→ Written request
Reproduce all of the following material line for line, omitting the pictures.

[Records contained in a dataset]
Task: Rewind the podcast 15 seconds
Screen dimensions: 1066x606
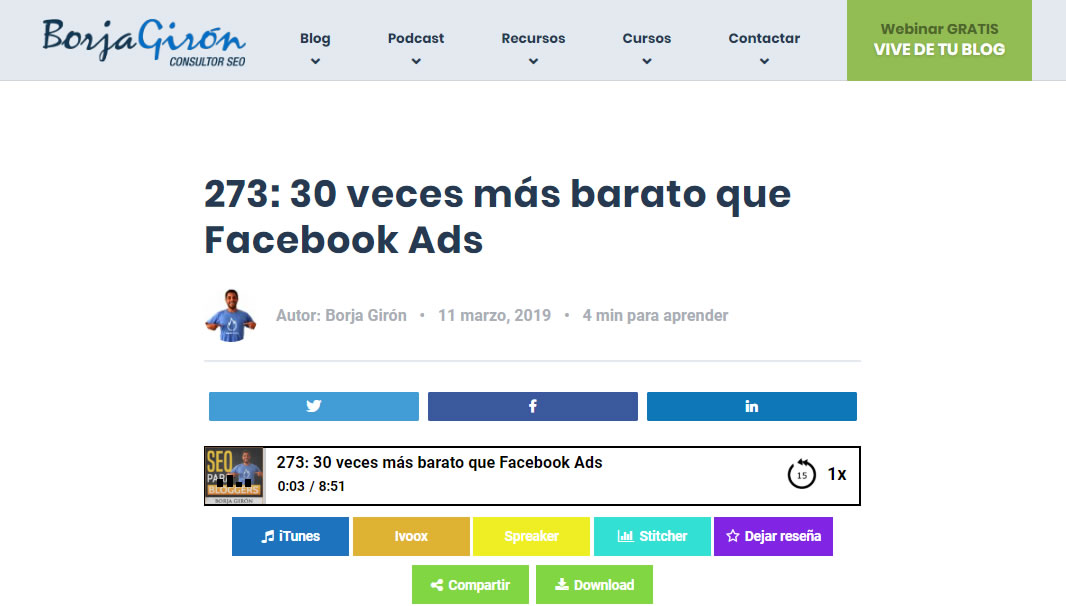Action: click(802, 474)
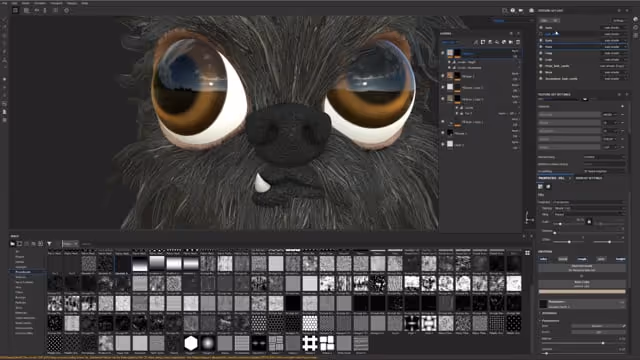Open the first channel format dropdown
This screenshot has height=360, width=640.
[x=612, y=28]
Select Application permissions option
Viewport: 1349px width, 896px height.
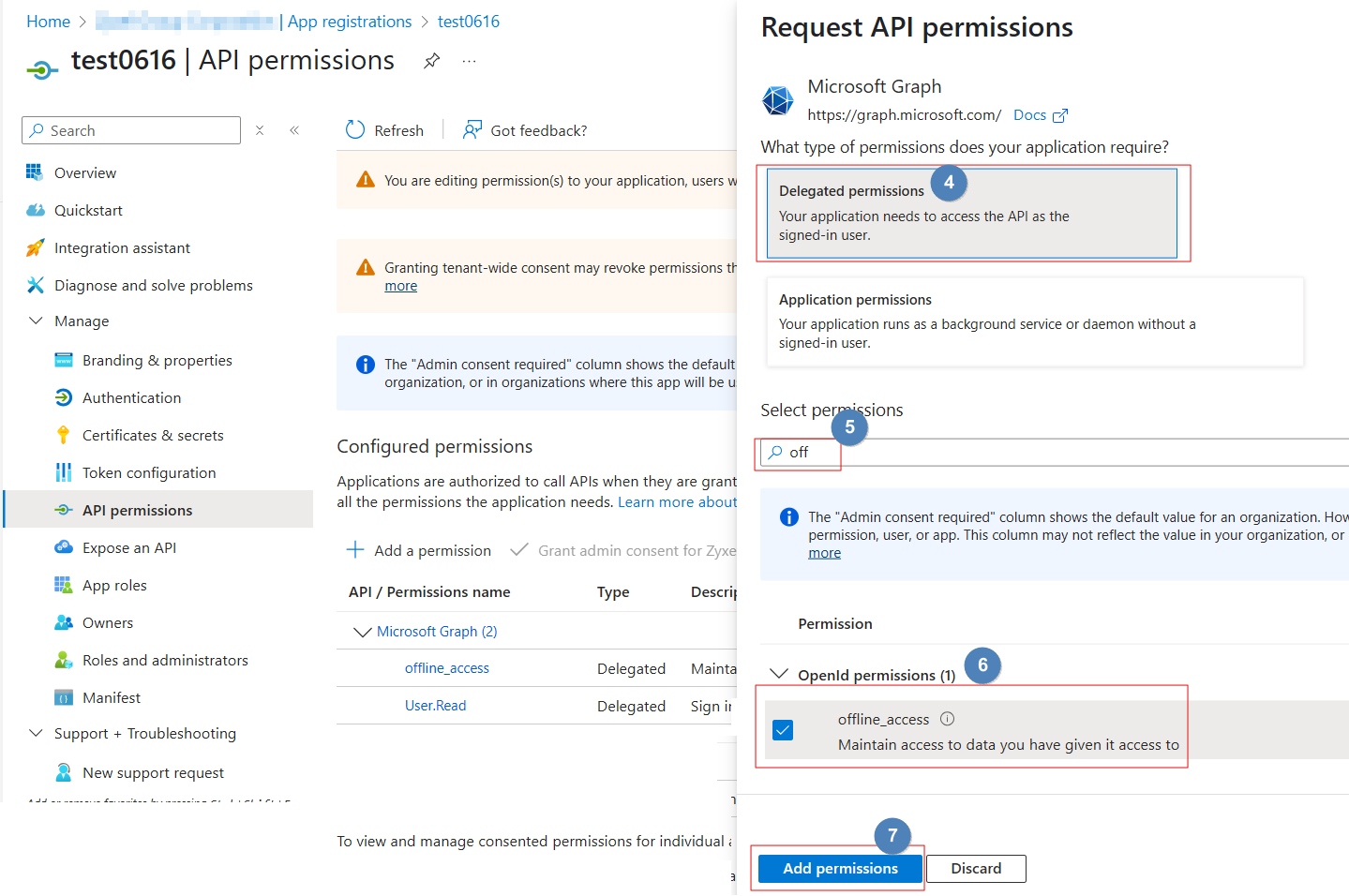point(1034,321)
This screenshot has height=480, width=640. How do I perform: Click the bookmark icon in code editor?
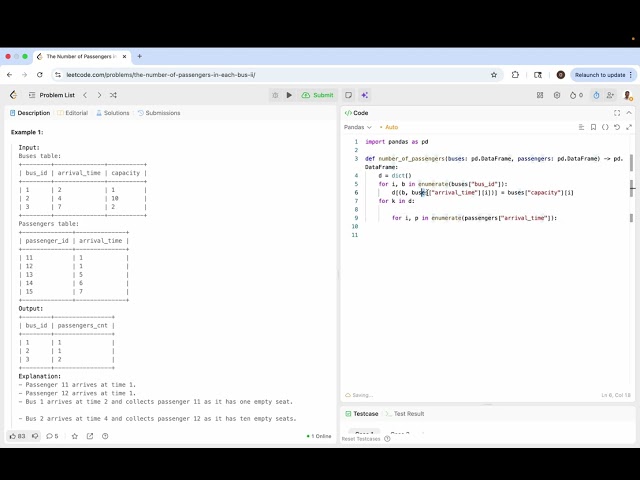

→ Result
Task: Rewind the podcast 15 seconds
Screen dimensions: 1066x606
Action: click(802, 474)
Open the first channel format dropdown
This screenshot has height=360, width=640.
[x=612, y=28]
Select Application permissions option
Viewport: 1349px width, 896px height.
point(1034,321)
This screenshot has height=480, width=640. How do I perform: Click the bookmark icon in code editor?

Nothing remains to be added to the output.